**Problem statement**
In the records that follow, find each line containing "page" and copy it.

**Recorded data**
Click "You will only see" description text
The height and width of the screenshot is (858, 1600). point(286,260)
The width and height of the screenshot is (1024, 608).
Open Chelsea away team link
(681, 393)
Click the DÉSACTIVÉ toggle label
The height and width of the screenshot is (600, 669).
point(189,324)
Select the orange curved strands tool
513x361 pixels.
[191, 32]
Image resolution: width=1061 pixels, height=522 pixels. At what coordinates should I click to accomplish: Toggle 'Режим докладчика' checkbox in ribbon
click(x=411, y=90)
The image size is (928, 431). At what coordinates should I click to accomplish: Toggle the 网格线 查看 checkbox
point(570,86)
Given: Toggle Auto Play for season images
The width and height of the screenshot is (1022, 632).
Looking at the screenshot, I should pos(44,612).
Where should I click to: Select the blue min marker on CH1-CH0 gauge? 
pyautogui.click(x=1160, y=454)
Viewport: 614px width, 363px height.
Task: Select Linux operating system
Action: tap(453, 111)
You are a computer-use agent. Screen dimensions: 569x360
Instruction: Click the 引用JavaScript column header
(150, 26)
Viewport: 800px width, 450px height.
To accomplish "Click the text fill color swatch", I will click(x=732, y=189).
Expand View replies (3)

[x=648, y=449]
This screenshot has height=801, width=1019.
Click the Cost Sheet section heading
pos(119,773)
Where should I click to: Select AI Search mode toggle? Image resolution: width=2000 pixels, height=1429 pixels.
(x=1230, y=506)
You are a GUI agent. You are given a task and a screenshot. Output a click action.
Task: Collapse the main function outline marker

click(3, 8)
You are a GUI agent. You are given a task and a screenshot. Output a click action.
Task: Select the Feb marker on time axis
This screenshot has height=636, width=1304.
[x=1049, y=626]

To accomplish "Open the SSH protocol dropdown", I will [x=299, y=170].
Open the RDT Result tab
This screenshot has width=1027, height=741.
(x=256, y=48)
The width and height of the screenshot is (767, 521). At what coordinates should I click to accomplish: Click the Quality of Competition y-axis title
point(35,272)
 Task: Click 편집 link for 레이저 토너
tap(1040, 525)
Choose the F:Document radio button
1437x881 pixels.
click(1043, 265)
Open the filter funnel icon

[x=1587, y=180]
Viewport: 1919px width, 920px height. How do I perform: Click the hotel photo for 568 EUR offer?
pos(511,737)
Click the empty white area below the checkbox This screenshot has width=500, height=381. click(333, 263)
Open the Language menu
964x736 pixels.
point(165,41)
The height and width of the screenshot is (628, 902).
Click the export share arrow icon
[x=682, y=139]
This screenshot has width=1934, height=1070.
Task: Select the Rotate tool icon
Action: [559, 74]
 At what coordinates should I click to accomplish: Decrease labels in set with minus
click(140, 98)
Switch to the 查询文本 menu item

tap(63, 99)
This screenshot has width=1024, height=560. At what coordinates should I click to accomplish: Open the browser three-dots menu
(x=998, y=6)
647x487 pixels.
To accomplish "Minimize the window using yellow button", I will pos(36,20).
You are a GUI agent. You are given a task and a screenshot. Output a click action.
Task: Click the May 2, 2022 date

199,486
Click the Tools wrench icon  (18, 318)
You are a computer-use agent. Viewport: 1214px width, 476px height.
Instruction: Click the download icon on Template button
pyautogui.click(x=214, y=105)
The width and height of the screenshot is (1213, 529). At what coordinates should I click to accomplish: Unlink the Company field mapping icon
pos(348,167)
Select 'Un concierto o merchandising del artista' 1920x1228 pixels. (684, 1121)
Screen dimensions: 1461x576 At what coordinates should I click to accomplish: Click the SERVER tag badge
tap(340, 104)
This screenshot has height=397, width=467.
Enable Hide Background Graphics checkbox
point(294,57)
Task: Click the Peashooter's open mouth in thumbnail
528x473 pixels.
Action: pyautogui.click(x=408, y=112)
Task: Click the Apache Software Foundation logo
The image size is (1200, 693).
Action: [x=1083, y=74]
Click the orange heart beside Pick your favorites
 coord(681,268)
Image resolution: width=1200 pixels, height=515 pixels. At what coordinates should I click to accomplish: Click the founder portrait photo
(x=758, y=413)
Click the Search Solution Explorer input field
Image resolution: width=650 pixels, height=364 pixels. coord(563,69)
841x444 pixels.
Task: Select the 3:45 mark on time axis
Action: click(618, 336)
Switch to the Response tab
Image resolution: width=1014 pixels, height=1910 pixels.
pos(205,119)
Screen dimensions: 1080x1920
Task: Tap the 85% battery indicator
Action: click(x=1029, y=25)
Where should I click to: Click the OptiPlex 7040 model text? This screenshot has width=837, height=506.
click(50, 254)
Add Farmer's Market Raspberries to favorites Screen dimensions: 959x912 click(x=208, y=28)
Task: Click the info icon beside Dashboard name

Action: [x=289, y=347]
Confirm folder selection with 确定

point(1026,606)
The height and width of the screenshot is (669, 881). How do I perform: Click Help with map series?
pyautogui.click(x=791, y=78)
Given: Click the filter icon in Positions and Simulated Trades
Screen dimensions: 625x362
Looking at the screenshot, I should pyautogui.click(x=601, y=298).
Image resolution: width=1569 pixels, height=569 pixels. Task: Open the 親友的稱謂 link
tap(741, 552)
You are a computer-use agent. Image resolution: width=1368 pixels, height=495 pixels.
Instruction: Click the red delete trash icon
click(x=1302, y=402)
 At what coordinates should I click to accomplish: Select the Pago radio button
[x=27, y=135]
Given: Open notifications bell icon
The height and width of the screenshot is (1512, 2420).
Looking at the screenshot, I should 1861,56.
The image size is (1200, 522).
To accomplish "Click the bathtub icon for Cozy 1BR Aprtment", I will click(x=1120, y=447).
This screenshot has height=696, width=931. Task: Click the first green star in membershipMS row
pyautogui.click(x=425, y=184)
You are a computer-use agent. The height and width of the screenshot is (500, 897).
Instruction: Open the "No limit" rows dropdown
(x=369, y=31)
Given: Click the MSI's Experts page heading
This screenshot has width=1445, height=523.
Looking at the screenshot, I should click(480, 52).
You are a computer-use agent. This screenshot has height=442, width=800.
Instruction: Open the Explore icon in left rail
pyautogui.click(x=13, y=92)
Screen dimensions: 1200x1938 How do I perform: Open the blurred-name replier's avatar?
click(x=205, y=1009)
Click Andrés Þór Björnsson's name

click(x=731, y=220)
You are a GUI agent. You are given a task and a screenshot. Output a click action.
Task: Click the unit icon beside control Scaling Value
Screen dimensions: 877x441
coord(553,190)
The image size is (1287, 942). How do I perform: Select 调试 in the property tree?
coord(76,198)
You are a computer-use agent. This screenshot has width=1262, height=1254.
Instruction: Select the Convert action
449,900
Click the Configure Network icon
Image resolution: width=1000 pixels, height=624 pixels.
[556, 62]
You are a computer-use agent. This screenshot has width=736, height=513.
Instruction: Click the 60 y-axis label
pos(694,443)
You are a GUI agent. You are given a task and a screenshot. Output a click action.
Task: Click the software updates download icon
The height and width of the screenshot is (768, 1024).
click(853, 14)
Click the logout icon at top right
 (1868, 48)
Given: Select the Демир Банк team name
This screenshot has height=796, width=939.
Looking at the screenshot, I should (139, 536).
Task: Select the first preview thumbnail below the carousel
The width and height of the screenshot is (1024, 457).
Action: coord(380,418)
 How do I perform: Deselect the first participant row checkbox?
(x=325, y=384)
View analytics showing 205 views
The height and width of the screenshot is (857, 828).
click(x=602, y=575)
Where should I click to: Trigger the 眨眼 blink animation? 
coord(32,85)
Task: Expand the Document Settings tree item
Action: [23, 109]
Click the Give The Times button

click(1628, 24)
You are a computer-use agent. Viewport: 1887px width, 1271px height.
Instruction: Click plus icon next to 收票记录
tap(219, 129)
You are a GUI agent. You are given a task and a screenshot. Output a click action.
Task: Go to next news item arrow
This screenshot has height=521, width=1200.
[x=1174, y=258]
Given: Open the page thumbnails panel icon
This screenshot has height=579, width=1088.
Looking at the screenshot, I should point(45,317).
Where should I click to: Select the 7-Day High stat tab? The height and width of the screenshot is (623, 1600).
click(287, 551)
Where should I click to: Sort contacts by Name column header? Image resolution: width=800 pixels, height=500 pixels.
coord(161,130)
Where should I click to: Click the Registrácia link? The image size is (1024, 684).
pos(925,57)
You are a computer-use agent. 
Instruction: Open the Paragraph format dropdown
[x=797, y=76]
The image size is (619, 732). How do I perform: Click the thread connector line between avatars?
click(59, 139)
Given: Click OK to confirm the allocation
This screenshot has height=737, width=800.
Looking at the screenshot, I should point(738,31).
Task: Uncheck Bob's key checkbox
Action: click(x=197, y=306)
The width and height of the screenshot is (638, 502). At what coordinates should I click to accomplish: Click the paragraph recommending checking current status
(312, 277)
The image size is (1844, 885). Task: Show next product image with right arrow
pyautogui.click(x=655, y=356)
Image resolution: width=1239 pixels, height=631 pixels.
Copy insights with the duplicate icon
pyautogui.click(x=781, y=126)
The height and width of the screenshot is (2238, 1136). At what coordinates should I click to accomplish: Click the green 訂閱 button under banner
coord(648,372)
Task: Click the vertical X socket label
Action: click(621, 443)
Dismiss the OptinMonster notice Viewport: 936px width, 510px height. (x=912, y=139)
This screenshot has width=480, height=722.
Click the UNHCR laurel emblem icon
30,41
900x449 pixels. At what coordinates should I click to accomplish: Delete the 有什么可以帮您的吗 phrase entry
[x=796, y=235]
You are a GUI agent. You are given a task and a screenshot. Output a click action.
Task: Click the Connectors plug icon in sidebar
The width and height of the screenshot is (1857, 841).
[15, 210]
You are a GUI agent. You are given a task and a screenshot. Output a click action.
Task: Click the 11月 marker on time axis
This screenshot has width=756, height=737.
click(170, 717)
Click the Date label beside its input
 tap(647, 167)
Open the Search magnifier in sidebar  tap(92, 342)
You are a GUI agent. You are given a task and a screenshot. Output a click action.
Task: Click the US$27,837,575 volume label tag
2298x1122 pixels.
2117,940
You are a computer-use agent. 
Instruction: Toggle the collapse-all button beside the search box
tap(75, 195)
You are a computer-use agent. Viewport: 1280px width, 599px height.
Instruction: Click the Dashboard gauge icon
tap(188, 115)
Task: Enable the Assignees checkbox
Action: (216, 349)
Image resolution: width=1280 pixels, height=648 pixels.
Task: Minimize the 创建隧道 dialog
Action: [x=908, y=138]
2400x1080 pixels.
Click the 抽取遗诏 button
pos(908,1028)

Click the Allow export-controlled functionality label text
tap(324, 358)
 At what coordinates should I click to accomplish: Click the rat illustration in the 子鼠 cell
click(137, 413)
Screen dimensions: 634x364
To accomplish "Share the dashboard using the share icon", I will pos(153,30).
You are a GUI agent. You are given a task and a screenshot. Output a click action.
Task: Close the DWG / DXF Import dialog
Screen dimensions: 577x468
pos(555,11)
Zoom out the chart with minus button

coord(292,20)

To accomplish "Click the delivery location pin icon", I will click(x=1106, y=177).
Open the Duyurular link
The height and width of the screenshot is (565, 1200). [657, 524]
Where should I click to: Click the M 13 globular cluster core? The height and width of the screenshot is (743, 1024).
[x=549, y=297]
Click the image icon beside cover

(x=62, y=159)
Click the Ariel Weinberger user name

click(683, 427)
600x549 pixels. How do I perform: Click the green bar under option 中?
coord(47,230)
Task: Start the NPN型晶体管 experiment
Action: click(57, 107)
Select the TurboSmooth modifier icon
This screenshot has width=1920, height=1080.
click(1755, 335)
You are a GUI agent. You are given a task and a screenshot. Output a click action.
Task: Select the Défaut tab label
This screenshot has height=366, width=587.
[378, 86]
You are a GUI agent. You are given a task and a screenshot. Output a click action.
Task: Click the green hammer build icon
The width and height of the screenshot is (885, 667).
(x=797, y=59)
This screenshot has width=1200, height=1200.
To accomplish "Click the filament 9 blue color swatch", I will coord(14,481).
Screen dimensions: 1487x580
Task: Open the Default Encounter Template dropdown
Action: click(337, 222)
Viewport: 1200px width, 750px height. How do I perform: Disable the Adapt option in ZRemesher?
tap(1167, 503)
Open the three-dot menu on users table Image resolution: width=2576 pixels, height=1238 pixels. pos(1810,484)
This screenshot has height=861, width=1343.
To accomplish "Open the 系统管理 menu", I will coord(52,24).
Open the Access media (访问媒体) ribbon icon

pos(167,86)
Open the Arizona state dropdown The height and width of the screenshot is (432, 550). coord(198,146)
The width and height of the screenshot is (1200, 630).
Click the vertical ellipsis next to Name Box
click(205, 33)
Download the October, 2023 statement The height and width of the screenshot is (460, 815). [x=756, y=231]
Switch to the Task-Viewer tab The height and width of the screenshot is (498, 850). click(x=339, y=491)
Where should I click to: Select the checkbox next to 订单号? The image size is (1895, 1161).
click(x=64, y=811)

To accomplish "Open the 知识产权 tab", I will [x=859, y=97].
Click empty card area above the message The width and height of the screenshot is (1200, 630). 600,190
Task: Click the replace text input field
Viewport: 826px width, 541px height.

**Response to this exercise**
Given: Click the MSI's Experts page heading
Given: Open the page thumbnails panel icon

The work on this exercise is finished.